It came to her later that night, as she lay in bed, that in many ways all Colin's standards were impossibly high, and on that note of vague dissatisfaction she fell asleep.

 

Janna dressed with especial care on the night of Sir Robert's dinner party. She had washed her hair as soon as she got home from school, and blown it dry so that it curved smoothly round her face. She was wearing a floor-length skirt in deep red velvet, teamed with a black jersey top with a scooped neckline. An antique garnet pendant, a legacy from her grandmother, nestled in the curve of her throat.

She looked in the mirror at the smooth, self-contained stranger with the tense mouth and eyes, and gave her a tentative smile. Suddenly a much younger Janna peeped back at her, shy and mischievously appealing. She permitted herself the luxury of a regretful sigh before she turned away to pick up her wrap from the bed.

Colin's car was just drawing up at the gate as she went downstairs. He smiled at her with warm approval as she opened the door to him, and she basked in his regard.
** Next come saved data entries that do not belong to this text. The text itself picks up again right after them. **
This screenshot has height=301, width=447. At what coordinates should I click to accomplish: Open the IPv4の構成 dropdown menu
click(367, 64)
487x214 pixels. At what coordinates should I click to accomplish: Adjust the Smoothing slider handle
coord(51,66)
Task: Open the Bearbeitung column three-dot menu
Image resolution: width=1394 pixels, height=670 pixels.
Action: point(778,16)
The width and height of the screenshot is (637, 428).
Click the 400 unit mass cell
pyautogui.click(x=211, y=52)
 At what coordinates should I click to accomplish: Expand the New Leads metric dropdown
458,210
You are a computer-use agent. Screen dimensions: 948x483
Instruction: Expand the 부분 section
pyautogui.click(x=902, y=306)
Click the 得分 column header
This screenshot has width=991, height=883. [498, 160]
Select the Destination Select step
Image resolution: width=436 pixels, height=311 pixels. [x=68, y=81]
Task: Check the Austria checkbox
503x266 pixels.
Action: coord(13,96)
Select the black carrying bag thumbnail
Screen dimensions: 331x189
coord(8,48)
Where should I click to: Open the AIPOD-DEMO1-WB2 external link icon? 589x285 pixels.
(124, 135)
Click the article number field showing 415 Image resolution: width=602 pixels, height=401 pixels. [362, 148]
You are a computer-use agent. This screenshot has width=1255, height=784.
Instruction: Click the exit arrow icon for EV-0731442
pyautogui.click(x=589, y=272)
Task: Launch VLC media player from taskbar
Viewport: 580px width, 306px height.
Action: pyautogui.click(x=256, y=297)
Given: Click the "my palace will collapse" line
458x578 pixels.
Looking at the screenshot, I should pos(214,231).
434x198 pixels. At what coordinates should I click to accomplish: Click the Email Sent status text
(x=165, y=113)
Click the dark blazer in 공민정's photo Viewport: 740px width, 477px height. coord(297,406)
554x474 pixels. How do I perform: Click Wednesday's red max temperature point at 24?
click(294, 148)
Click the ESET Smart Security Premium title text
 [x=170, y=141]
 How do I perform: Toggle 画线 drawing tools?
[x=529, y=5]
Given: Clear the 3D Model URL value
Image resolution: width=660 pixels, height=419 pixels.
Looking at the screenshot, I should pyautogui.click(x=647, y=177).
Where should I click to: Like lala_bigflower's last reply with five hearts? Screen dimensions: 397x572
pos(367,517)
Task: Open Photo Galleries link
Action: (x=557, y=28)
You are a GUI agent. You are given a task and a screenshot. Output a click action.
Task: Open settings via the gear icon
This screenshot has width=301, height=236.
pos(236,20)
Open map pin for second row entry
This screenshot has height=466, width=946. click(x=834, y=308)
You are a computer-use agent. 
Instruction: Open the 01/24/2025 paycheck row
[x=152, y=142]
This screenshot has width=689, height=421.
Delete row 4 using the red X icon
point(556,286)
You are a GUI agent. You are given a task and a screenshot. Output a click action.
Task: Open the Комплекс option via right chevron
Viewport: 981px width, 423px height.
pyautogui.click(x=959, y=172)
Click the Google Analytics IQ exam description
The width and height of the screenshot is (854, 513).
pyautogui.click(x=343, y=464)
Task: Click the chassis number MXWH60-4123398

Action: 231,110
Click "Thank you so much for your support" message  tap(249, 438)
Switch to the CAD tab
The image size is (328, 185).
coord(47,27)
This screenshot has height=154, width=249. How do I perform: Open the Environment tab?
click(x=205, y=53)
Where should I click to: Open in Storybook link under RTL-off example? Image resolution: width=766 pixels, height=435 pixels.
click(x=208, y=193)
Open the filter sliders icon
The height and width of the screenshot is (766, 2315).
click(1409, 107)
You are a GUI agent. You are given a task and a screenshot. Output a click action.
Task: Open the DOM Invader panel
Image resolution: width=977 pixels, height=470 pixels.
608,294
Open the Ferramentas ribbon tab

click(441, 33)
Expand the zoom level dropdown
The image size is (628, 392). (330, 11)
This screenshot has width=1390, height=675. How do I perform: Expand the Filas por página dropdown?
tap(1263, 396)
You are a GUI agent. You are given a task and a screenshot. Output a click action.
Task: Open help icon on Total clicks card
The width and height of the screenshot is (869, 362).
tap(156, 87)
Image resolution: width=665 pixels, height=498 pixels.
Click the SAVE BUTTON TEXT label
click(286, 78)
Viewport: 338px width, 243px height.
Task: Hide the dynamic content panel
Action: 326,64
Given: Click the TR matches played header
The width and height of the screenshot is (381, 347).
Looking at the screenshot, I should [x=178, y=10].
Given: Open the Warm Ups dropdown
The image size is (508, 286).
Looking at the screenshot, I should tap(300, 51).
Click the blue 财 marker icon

'Lovely Janna.' He kissed her with care, mindful of her make-up. 'A little pale, however. Are you nervous?'

'Not at all,' she replied untruthfully, knowing that it was what he wanted to hear.

She was very quiet as they drove to Thornwood Hall, but Colin did not appear to notice, chatting with obvious satisfaction about his progress with the unions at the works, and the success of the hard line he was taking. Janna murmured a brief response at the appropriate moment, and noticed with faint amusement that Colin never asked her how her day had gone. She was accustomed by now to his attitude that her teaching was just a temporary aberration on the journey from girlhood to wifehood, and could not be viewed in terms of being a career. She sometimes wondered what he would do if she told him she had changed her mind, and would not be leaving her job when they married. He had always taken this completely for granted, but Janna could recall no discussion they had ever had on the subject. Colin simply assumed that she felt as he did about it.

The car turned into the driveway of the Hall, and came to rest on the broad gravelled sweep in front of the house. Colin helped her out, and they walked into the house together. Janna glanced perfunctorily into the dining room as they went past. Everything was perfect as usual—well-polished silver shining on gleaming damask, and candles waiting to be lit in tall holders.

Sir Robert was standing with his back to the drawing room fire when they entered, a glass of his favourite sherry to hand. He gave Janna an all-encompassing stare, then nodded briskly.

As she sat down on the edge of one of the ornate sofas, and accepted the glass he handed to her with some ceremony, Janna reflected not for the first time that this was a lovely room spoiled by over-decoration and fussy furnishings. Only Sir Robert, she thought resignedly, would have considered the gracious lines of an Adam fireplace improved by assembling on it a collection of the most expensive ornaments he could find, arranged without taste, as if they were huddling together for warmth.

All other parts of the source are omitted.